> Exercise tasks:
**1.** Write out everything in the diesel shortage article from "Within the next" down to "back four decades.", with no changes to the wording.
**2.** Continue the article about the looming global diesel shortage, starting after its last sentence.

> Page:
>> START
Within the next few months, almost every region on the planet will face the danger of a diesel shortage at a time when supply crunches in nearly all the world’s energy markets have worsened inflation and stifled growth.

The toll could be enormous, feeding through into everything from the price of a Thanksgivi­ng turkey to consumer bills for heating homes this winter. In the US alone, the surging diesel cost will mean a $100 billion hit to the economy, according to Mark Finley, an energy fellow at Rice University’s Baker Institute of Public Policy.

“Anything and everything that gets moved in our economy, diesel is there,” Finley said. “Moving stuff around is one thing. People potentiall­y freezing to death is another.”

In the US, stockpiles of diesel and heating oil are at their lowest point ever for this time of year in data going back four decades.

Northwest Europe is also facing a low buffer — inventorie­s are forecast to hit a low this month and then tumble even more by March, shortly after sanctions come into play that will cut the region off from Russian seaborne supplies. Global export markets have gotten so tight that poorer countries like Pakistan are getting shut out, with suppliers failing to book enough cargoes to meet the nation’s domestic needs.
>> END
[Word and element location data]
>> START
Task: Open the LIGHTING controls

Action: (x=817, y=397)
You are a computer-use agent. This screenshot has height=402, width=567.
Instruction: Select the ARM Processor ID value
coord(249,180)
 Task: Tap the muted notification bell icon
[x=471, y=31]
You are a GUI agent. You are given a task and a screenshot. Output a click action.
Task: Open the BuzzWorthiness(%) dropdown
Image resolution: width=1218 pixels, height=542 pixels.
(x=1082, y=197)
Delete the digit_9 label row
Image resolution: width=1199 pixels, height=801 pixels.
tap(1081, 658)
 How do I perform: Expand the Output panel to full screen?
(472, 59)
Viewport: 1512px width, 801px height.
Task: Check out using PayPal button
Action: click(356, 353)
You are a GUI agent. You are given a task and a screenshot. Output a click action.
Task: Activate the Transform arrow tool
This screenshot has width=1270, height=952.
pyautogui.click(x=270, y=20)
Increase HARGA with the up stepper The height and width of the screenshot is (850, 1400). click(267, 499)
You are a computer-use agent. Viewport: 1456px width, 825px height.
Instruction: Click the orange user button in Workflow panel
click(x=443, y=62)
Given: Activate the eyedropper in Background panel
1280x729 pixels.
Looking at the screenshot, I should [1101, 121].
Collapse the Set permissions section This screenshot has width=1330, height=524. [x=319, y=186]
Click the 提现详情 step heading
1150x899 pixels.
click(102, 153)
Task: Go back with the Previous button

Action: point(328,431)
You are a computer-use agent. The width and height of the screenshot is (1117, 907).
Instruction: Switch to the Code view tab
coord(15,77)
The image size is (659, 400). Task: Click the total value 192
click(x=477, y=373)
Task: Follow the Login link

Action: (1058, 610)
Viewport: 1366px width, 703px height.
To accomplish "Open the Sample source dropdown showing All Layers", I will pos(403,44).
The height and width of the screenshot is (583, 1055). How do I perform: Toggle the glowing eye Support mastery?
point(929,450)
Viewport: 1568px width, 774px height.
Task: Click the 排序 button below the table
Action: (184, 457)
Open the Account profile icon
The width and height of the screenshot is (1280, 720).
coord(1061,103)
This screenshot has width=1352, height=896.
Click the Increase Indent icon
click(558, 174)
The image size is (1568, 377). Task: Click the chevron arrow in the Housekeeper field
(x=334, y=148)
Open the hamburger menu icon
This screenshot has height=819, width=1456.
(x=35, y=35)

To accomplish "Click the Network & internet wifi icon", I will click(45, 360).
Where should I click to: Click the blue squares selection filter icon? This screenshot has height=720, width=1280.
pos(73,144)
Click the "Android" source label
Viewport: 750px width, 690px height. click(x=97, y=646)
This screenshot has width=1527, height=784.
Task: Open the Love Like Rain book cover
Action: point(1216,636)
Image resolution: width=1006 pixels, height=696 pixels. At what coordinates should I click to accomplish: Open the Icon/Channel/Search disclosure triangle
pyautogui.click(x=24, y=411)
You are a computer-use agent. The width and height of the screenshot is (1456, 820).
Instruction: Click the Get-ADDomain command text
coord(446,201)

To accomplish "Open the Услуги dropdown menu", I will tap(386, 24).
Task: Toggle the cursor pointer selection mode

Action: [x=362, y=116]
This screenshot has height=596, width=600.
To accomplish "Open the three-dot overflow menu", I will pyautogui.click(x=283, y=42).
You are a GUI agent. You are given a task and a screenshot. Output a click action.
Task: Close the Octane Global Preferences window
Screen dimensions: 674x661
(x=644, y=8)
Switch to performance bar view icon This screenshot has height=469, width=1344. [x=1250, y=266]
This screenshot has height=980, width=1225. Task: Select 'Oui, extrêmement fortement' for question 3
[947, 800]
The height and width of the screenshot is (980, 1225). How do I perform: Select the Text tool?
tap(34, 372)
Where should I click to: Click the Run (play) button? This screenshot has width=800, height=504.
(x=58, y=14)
>> END
> Replies:
**1.**
Within the next few months, almost every region on the planet will face the danger of a diesel shortage at a time when supply crunches in nearly all the world’s energy markets have worsened inflation and stifled growth.

The toll could be enormous, feeding through into everything from the price of a Thanksgivi­ng turkey to consumer bills for heating homes this winter. In the US alone, the surging diesel cost will mean a $100 billion hit to the economy, according to Mark Finley, an energy fellow at Rice University’s Baker Institute of Public Policy.

“Anything and everything that gets moved in our economy, diesel is there,” Finley said. “Moving stuff around is one thing. People potentiall­y freezing to death is another.”

In the US, stockpiles of diesel and heating oil are at their lowest point ever for this time of year in data going back four decades.

**2.**
“It’s certainly the biggest diesel crisis that I have ever seen,” said Dario Scaffardi, the former chief executive officer of the Italian oil refiner Saras SpA who’s spent almost 40 years in the industry.

Diesel in the spot market of New York harbor, a key benchmark, is up roughly 50% this year. The price reached $4.90 a gallon in early November, about double year-ago levels.

Even more telling is the premium that diesel is commanding. Spreads for the fuel are widening both against crude oil, a sign of how tight refining capacity is, and in relation to supplies that are for later delivery, underscori­ng that traders are desperate to get their hands on the stuff now.

In northwest Europe, diesel futures cost about $40 a barrel more than Brent, versus a fiveyear seasonal norm of just $12. New York diesel futures for December delivery are trading about 12 cents higher than those for January. That compares with a premium of less than a cent at this time last year.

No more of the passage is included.